Tuesday, June 01, 2004
Recommended 2-page article in Harvard Business Review, May 04
Management Lessons From Mars: "NASA's fabled Faster, Better, Cheaper initiative sped up the agency's spacecraft development. But when missions began to fail, it was faulty organizational learning--not hardware--that was to blame. "
NASA demanded faster development by increasing re-use, but didn't put the KM in place to make this happen. They compressed the pipeline so much, that new projects couldn't learn what they needed to from exisitng projects becasue they weren't complete yet: "in short, NASA was raising the bar before seeing if project managers could clear it where it was".

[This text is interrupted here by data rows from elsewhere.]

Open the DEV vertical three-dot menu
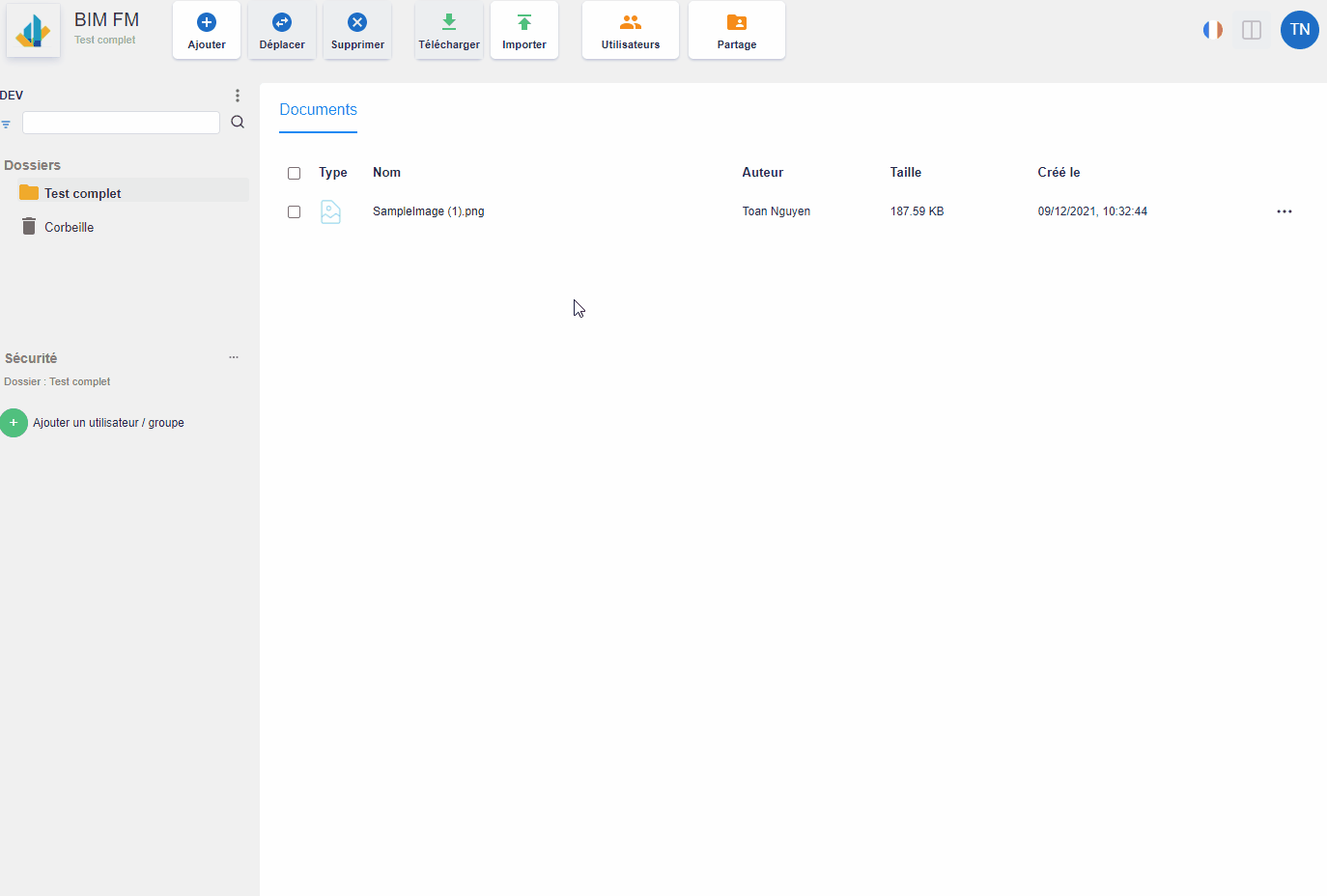Image resolution: width=1327 pixels, height=896 pixels. [x=238, y=96]
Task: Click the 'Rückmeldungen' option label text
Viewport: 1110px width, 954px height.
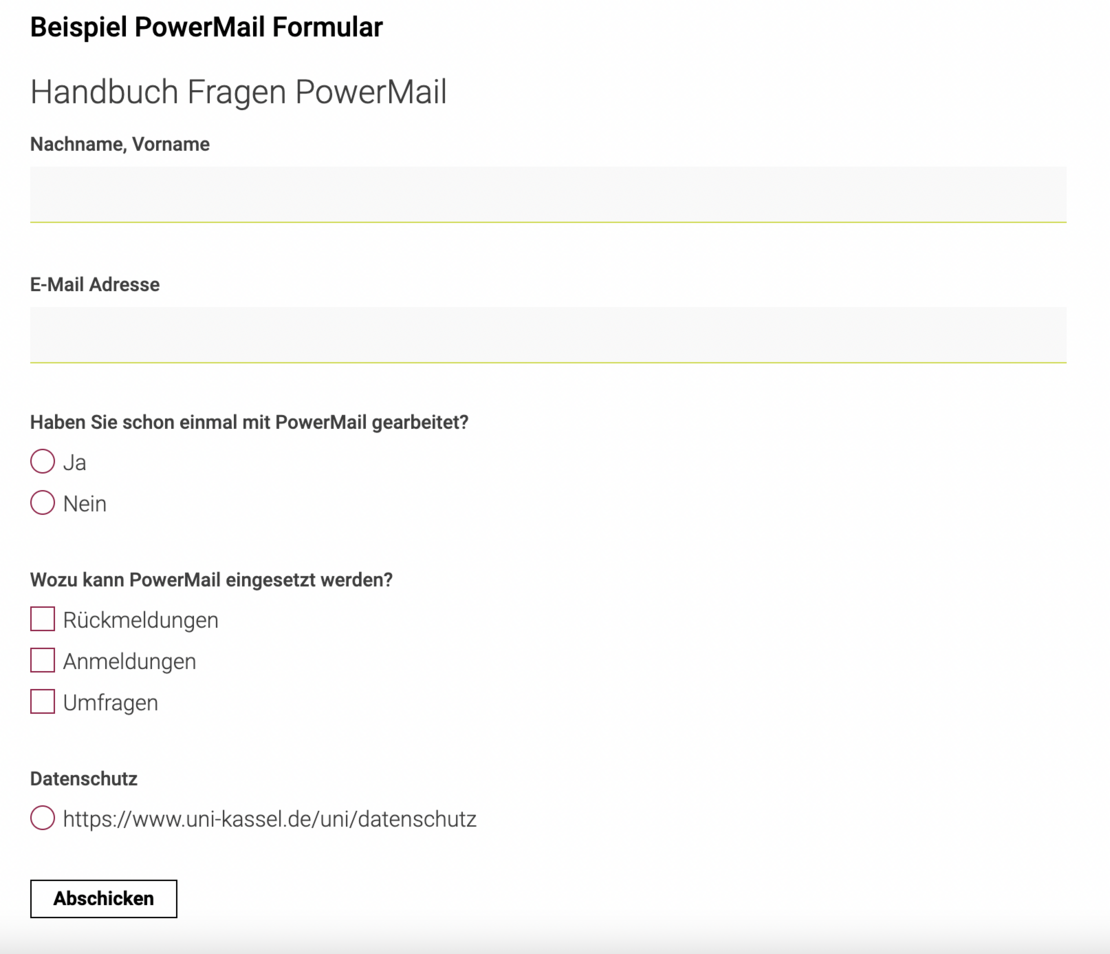Action: point(140,620)
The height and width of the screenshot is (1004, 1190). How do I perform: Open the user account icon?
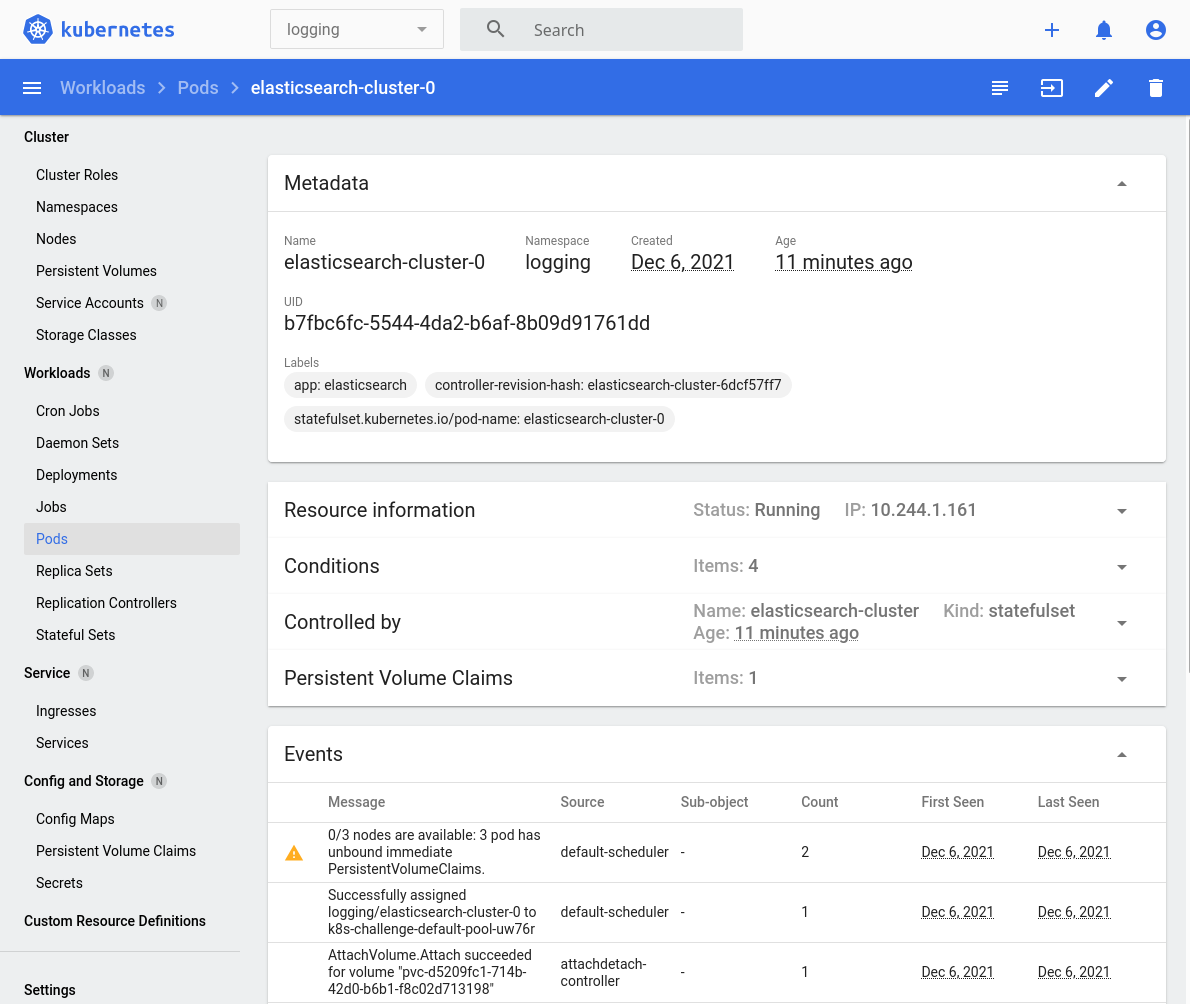pos(1155,30)
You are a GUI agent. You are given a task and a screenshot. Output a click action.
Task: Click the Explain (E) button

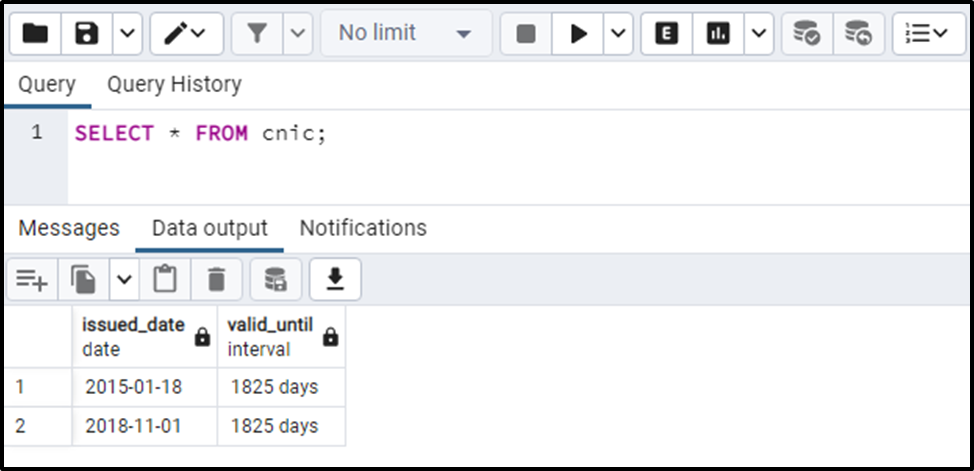pyautogui.click(x=667, y=34)
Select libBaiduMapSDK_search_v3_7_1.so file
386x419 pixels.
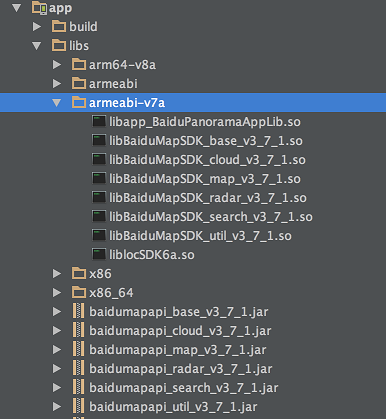pos(211,217)
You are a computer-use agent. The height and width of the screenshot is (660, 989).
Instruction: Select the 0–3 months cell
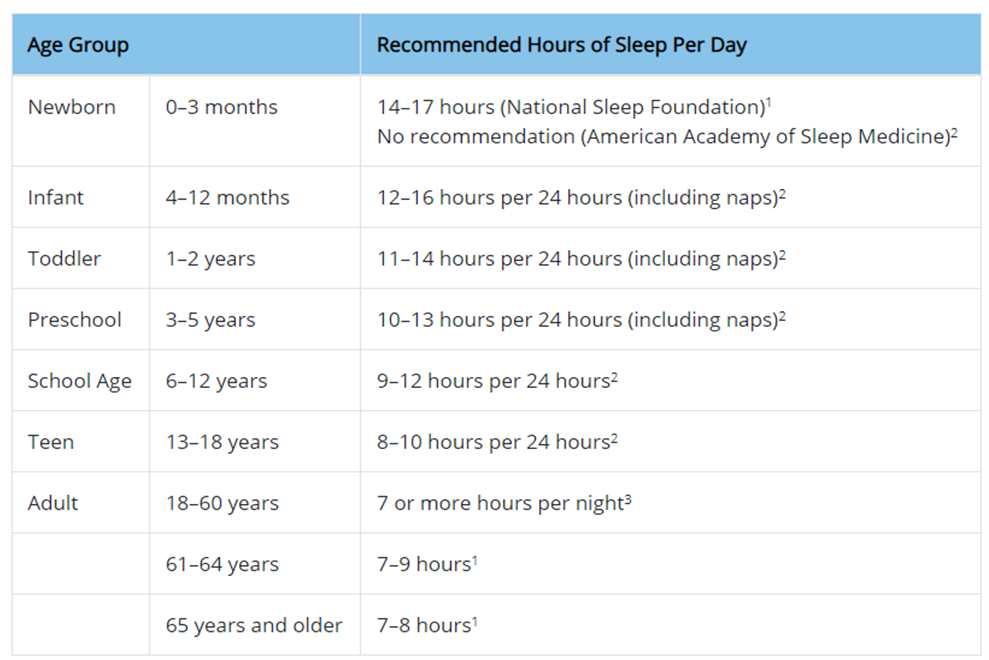coord(222,107)
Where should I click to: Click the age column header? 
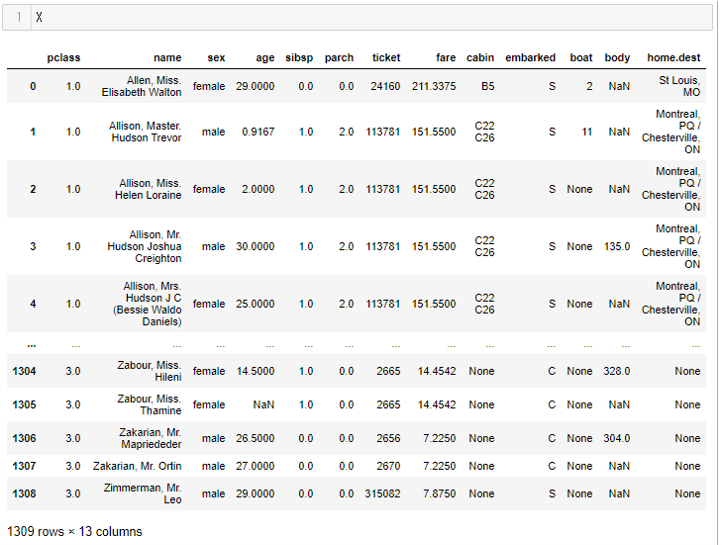coord(262,58)
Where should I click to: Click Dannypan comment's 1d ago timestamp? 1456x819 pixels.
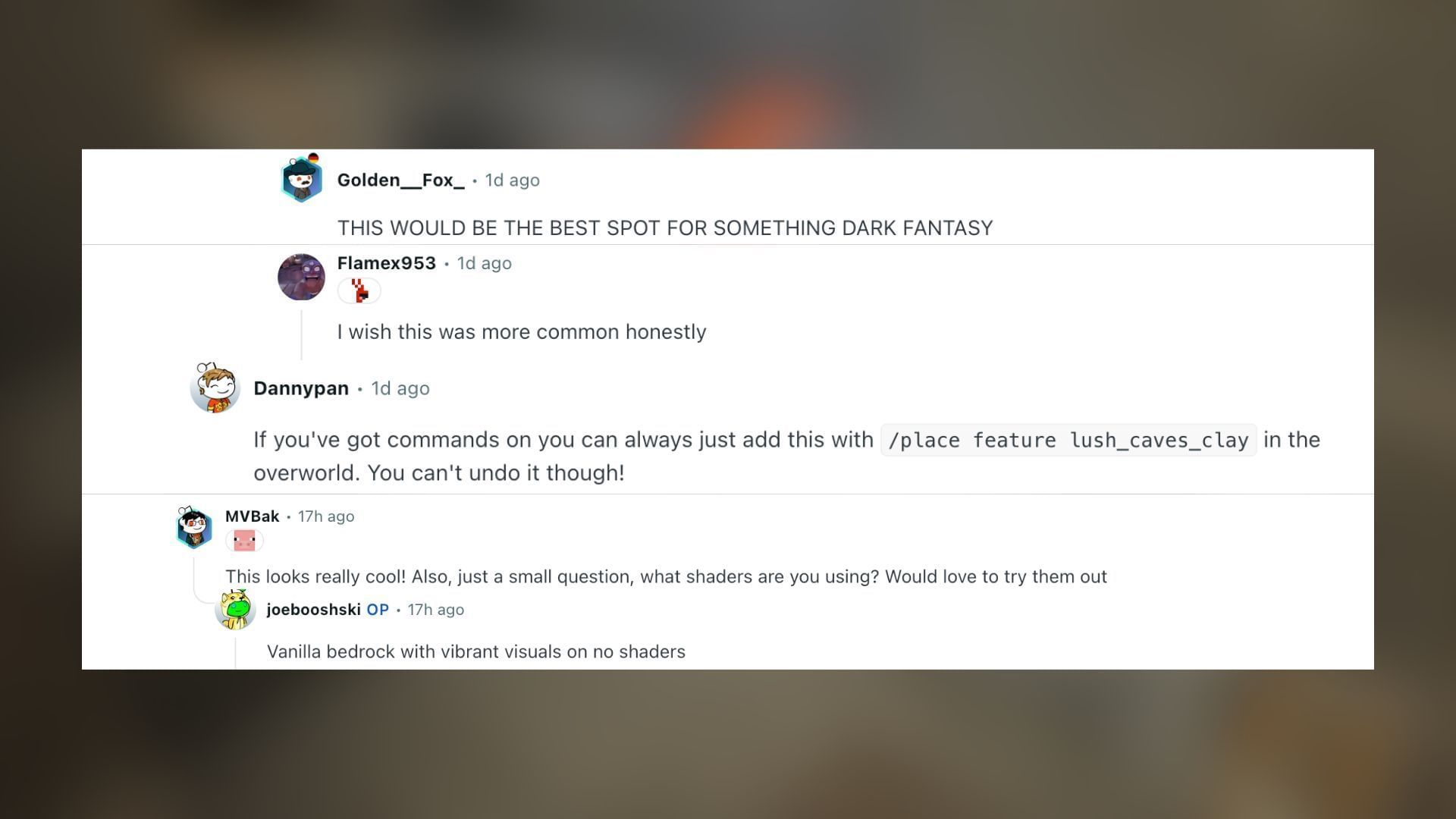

Where I'm not sure I agree with MacCormack is his recommendation to "capture all the important learning" and "Institutionalize postmortems on all projects". If you're like NASA where every project has a high degree of exploration and uniqueness, then this may make sense, but if your business involves many projects that are just variations on a theme then you have to ask what the incremental value of each one will be. Moreover, for any sufficiently complex project, its unlikely that learnings can be transferred to people unfamiliar with that context, in which case the postmortem should focus on helping project members structure what they've learned for their own benefit (building organizational competence) rather than capture and transfer of 'learnings' as an object.